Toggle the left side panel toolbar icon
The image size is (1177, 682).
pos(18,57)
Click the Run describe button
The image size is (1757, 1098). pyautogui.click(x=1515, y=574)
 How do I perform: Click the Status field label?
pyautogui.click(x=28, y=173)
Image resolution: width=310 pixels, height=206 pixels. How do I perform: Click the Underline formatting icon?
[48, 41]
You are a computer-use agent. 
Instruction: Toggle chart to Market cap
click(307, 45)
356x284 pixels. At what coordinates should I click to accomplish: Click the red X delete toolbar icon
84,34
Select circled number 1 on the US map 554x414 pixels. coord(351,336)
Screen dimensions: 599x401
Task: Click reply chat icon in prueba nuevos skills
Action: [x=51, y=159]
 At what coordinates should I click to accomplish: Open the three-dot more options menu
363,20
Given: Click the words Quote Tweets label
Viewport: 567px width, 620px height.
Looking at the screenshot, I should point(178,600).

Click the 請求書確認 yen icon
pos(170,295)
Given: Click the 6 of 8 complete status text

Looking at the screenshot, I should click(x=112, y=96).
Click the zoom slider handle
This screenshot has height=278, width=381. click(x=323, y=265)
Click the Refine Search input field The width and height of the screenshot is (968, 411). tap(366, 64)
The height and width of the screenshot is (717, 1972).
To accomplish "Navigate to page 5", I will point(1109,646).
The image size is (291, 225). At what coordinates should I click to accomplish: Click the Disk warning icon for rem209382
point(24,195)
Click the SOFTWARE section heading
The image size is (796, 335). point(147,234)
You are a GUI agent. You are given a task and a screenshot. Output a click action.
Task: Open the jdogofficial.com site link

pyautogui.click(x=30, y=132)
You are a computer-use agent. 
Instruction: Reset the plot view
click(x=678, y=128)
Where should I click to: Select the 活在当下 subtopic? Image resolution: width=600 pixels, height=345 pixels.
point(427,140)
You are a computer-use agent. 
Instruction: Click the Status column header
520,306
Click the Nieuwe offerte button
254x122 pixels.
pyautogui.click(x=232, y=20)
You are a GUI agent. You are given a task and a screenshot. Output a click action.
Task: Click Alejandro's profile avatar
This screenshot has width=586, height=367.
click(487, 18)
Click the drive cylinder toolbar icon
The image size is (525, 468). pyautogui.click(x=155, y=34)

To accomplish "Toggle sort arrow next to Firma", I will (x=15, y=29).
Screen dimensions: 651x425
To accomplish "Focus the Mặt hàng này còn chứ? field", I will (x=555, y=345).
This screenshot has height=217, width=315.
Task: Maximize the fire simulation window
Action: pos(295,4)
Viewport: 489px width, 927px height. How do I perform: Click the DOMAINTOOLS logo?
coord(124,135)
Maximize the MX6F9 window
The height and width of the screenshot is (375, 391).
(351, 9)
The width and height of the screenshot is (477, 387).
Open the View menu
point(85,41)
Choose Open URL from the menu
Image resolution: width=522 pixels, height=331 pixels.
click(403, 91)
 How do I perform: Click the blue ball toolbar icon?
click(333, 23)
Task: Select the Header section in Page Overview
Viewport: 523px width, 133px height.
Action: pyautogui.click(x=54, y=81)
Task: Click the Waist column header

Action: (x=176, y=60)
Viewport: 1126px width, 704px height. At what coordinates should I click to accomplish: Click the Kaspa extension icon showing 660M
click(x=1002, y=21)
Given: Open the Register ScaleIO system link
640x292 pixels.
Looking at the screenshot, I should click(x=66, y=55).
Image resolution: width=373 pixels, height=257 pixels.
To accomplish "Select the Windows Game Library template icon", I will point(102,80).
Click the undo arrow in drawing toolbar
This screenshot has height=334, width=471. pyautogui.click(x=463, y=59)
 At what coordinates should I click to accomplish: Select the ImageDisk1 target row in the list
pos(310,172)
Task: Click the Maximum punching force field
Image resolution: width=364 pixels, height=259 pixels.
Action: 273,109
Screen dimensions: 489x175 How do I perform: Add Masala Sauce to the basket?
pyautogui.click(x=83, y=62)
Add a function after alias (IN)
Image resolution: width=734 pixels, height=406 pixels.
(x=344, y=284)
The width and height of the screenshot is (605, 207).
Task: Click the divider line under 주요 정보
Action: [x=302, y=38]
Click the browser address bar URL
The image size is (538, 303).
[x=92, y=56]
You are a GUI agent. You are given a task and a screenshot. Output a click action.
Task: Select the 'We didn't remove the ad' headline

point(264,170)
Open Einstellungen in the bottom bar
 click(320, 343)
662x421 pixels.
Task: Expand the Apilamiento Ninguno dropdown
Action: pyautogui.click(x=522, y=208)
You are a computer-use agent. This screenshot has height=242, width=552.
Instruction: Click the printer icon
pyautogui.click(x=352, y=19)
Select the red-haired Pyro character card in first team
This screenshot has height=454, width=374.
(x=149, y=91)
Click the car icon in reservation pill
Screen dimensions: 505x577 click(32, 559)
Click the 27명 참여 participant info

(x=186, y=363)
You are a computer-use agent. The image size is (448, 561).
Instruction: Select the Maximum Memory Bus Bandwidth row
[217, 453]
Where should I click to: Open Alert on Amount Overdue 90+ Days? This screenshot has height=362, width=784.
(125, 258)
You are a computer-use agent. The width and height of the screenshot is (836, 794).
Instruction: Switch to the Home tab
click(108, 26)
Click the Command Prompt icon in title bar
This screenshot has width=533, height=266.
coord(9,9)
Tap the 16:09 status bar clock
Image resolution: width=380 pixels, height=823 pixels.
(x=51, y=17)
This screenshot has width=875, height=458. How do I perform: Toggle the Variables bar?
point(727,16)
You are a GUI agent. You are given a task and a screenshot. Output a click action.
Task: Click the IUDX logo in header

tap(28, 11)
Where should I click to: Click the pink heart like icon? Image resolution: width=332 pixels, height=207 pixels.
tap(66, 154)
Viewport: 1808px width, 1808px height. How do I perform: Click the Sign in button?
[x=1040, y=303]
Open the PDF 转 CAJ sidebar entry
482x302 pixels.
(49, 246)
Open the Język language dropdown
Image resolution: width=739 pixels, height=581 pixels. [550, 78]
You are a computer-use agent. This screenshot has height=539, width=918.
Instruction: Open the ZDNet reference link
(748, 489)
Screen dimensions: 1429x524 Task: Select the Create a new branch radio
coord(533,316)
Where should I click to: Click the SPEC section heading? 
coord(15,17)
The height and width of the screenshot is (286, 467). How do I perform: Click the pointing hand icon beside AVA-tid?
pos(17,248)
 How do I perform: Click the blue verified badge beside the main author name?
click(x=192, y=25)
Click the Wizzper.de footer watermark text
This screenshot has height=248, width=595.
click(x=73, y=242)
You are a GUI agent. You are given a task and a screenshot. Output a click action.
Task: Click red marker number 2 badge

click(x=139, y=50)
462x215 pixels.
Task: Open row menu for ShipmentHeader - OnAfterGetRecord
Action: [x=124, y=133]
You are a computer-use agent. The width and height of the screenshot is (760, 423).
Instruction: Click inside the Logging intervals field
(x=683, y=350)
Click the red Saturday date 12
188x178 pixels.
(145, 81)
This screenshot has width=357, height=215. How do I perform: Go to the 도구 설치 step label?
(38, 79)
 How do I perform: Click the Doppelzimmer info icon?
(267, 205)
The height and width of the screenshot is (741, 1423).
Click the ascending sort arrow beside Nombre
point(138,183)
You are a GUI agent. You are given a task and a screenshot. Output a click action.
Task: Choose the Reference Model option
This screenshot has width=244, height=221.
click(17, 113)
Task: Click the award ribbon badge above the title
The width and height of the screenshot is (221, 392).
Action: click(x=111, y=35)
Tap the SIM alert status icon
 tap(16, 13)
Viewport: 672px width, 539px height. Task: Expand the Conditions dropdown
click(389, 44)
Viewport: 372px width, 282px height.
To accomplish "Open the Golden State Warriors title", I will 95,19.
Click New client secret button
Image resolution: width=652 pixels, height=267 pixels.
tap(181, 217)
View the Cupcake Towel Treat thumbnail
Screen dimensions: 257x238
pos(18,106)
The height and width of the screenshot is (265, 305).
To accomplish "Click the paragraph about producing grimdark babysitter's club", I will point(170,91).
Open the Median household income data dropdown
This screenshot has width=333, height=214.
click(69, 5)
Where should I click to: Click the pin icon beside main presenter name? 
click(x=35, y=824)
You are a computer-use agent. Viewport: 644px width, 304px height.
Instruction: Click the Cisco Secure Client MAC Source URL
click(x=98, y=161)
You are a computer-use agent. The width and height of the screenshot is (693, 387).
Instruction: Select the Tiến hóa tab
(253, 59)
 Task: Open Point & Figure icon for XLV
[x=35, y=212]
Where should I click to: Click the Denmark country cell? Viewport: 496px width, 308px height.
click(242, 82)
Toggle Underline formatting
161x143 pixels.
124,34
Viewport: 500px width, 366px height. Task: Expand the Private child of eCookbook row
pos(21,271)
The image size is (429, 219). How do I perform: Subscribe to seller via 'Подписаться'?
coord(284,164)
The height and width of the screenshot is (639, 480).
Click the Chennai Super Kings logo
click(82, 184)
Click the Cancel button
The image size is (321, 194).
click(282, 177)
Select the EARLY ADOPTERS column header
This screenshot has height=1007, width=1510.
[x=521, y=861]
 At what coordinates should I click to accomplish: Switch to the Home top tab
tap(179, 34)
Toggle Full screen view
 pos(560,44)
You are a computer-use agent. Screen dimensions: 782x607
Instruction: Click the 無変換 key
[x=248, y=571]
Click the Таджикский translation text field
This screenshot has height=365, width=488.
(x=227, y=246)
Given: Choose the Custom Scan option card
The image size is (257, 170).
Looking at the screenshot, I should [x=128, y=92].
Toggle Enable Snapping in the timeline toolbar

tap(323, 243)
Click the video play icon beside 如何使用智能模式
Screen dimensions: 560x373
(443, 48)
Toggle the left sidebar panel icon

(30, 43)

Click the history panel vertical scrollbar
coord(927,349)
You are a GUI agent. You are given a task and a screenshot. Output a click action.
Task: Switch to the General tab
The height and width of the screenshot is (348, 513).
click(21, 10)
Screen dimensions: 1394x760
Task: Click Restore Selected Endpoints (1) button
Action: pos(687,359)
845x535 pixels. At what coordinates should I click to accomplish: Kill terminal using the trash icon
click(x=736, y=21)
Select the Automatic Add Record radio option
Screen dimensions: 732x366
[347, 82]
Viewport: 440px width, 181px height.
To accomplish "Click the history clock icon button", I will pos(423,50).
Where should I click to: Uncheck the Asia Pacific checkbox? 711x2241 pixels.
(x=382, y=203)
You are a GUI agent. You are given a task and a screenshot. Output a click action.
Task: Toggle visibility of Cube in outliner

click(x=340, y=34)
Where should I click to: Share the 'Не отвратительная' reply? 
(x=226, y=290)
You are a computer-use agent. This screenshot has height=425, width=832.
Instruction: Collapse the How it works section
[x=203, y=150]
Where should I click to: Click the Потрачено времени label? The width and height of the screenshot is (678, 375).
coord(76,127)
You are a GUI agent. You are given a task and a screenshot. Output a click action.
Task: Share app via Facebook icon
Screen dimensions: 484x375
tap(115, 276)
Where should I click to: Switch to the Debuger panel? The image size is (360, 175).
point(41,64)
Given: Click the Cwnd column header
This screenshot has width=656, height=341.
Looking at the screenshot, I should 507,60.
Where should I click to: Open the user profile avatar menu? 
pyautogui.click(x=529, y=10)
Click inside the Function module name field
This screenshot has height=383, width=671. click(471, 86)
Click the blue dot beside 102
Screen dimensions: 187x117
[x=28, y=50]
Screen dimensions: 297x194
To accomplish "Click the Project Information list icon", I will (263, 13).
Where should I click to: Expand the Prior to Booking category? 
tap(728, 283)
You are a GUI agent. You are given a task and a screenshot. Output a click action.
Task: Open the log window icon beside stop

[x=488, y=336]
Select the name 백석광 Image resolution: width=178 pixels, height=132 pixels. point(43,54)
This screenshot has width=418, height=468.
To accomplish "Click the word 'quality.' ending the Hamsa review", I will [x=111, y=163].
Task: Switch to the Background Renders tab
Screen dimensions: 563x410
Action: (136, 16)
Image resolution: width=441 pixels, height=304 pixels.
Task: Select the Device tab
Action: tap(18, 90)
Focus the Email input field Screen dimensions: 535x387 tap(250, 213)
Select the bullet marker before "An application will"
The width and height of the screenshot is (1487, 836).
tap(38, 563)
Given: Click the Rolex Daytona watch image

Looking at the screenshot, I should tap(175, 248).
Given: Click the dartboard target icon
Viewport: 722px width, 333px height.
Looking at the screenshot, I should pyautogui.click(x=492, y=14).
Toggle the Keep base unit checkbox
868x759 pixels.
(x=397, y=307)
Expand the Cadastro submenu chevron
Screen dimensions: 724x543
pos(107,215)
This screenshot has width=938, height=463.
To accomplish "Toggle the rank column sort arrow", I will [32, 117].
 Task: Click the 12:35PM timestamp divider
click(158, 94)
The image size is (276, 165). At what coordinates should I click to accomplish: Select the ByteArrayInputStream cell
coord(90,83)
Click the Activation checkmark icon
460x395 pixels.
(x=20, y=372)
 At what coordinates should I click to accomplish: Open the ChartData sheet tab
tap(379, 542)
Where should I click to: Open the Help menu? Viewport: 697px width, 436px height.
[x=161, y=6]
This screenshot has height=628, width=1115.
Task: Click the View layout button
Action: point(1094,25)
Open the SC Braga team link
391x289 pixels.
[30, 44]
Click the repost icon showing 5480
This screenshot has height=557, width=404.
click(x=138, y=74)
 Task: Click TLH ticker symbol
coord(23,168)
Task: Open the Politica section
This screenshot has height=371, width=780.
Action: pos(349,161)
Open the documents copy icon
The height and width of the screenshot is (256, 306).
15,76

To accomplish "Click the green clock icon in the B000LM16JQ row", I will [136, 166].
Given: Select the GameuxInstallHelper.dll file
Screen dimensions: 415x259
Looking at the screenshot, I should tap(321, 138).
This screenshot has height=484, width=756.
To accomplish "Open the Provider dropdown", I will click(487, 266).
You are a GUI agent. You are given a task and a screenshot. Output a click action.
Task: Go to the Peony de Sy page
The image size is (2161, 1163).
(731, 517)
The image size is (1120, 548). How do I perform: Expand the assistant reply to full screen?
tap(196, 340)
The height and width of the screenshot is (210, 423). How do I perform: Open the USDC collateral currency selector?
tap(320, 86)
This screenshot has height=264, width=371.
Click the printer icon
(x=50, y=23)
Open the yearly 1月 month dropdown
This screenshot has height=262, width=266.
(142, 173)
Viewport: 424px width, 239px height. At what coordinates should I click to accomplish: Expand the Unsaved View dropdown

═══

● **What the task requires**: Only lines containing the word "clock" should appear in the answer, and every such line from the records above must be there.

● **Output of the exercise**:
Tap the 16:09 status bar clock
To accomplish "Click the history clock icon button", I will pos(423,50).
To accomplish "Click the green clock icon in the B000LM16JQ row", I will [136, 166].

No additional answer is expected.